§ WORK REQUEST:
Count the lines in the records below that contain the word "will", and reply with only that number.

= Beginning of Section =

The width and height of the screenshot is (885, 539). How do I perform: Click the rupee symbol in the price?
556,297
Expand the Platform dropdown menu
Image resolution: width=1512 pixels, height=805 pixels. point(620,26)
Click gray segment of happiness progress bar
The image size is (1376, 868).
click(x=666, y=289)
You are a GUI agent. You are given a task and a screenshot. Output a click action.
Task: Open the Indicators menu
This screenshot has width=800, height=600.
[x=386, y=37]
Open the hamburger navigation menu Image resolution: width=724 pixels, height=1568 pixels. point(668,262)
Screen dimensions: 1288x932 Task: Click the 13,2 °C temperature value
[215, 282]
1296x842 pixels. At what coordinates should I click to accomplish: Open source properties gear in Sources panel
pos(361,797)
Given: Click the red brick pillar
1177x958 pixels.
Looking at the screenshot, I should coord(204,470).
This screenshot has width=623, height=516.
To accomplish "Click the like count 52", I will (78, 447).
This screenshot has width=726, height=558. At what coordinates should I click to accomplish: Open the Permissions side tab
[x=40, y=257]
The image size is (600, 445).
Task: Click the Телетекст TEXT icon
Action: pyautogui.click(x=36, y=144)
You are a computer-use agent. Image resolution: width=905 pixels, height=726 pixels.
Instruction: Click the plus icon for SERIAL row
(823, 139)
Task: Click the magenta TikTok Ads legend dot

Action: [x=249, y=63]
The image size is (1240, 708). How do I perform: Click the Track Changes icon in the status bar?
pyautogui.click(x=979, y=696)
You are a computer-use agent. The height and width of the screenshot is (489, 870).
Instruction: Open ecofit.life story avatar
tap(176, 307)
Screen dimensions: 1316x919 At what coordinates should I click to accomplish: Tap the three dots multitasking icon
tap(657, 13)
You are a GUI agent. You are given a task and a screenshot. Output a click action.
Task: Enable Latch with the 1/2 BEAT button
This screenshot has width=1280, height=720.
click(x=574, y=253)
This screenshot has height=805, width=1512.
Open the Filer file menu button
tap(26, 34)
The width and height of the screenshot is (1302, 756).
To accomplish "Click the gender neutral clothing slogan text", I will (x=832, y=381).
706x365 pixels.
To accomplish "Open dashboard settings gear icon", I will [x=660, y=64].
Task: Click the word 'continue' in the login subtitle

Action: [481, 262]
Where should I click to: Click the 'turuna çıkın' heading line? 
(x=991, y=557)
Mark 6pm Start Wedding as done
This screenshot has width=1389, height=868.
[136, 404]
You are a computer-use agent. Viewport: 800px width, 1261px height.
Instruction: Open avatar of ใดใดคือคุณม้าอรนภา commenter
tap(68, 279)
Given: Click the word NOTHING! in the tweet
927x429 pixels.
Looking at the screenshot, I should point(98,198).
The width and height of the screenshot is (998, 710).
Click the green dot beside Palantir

= End of Section =

§ RESPONSE AREA:
3